> _The problem_
Give again, unaltered, the lines of the listing below that run from the line having "KHH6367 - ΕΠΙΣΚΕΥΗ" through the line having "ΔΡΑΣΕΙΣ (283, 168)".

> _Supplied material_
###

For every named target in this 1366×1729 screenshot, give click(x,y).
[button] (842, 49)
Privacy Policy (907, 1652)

###

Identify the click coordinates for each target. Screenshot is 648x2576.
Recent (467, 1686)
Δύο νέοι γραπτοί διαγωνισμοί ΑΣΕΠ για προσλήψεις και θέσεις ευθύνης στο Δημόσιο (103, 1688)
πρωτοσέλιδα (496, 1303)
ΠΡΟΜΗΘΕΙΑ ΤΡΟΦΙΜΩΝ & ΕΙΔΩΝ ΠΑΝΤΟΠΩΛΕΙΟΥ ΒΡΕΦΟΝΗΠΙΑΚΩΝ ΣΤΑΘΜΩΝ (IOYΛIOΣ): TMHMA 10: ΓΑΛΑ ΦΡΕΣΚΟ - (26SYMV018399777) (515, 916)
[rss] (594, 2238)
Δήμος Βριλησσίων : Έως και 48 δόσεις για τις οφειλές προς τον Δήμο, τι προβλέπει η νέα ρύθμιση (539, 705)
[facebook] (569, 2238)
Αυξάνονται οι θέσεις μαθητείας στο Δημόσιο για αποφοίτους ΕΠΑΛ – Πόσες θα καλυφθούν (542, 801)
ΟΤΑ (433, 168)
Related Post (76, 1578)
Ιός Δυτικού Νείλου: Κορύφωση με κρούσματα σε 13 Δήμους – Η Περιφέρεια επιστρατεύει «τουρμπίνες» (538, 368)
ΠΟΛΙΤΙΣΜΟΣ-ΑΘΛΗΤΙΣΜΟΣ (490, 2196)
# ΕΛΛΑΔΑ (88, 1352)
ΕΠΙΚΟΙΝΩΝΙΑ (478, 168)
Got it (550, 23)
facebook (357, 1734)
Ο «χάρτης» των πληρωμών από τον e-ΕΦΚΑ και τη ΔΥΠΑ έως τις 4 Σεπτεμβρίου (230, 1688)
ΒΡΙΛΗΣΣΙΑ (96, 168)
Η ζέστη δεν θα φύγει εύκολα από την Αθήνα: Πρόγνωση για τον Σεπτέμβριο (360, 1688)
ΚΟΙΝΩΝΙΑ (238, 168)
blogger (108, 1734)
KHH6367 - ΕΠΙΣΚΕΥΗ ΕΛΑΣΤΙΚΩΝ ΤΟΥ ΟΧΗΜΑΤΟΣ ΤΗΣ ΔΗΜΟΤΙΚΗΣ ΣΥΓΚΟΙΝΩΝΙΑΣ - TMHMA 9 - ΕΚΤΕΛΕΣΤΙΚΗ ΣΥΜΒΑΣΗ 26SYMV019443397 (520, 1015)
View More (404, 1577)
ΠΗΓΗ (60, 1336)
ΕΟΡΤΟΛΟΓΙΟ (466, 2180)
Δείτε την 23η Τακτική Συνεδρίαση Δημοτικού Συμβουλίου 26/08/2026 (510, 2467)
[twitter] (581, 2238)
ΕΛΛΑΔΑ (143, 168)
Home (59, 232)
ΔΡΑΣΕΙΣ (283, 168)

###

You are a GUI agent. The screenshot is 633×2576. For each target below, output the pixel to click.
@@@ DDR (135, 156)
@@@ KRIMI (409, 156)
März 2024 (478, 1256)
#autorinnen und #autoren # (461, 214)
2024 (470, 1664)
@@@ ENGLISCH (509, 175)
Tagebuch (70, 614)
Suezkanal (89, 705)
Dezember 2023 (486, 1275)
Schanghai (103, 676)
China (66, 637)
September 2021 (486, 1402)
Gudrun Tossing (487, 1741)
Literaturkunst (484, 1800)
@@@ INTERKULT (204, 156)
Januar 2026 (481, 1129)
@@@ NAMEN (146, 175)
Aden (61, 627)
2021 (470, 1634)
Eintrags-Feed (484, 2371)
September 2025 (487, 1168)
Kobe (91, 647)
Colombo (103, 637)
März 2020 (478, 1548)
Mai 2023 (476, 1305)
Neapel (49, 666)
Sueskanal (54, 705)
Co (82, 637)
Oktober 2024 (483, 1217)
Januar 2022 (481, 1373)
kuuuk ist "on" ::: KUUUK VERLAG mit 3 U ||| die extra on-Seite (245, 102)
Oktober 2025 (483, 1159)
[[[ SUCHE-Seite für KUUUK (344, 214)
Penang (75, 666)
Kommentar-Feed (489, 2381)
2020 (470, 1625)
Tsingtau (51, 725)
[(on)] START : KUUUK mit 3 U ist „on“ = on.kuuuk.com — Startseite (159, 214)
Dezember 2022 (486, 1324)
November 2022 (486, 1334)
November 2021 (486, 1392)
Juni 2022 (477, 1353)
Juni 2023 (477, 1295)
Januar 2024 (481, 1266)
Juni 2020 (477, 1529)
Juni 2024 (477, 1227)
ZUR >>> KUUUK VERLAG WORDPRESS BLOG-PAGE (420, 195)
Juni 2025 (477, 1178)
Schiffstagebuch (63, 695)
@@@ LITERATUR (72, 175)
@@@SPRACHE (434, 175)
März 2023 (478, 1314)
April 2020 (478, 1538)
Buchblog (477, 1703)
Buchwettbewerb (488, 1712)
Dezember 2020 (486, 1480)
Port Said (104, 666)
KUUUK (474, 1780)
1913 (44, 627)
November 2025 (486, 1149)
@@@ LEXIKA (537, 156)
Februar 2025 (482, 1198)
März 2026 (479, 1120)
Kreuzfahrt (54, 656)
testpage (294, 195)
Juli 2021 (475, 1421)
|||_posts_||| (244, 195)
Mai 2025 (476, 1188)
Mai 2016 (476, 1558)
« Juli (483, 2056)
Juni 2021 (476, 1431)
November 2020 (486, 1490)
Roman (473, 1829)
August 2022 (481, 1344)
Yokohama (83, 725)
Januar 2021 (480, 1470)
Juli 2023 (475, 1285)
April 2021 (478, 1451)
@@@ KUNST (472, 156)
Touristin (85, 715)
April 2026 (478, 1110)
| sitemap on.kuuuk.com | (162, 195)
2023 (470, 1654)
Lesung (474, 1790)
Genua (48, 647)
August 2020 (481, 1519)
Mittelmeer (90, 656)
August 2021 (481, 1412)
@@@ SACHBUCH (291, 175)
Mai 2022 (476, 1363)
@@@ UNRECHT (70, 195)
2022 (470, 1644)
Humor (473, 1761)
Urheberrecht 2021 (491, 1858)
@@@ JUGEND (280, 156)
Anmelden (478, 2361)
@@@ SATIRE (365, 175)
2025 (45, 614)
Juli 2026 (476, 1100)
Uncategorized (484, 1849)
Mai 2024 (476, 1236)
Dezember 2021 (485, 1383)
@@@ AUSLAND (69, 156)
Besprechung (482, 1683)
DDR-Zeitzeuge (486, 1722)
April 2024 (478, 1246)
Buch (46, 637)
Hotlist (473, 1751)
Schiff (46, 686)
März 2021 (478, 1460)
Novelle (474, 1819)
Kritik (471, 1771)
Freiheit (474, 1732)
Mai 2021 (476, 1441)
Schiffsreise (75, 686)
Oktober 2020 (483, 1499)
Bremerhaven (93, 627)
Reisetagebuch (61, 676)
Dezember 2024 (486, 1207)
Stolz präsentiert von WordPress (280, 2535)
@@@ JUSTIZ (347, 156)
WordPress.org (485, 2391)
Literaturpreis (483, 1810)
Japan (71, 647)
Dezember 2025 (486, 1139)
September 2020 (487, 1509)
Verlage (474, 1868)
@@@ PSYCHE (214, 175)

###

> _Result of the task_
KHH6367 - ΕΠΙΣΚΕΥΗ ΕΛΑΣΤΙΚΩΝ ΤΟΥ ΟΧΗΜΑΤΟΣ ΤΗΣ ΔΗΜΟΤΙΚΗΣ ΣΥΓΚΟΙΝΩΝΙΑΣ - TMHMA 9 - ΕΚΤΕΛΕΣΤΙΚΗ ΣΥΜΒΑΣΗ 26SYMV019443397 (520, 1015)
View More (404, 1577)
ΠΗΓΗ (60, 1336)
ΕΟΡΤΟΛΟΓΙΟ (466, 2180)
Δείτε την 23η Τακτική Συνεδρίαση Δημοτικού Συμβουλίου 26/08/2026 (510, 2467)
[twitter] (581, 2238)
ΕΛΛΑΔΑ (143, 168)
Home (59, 232)
ΔΡΑΣΕΙΣ (283, 168)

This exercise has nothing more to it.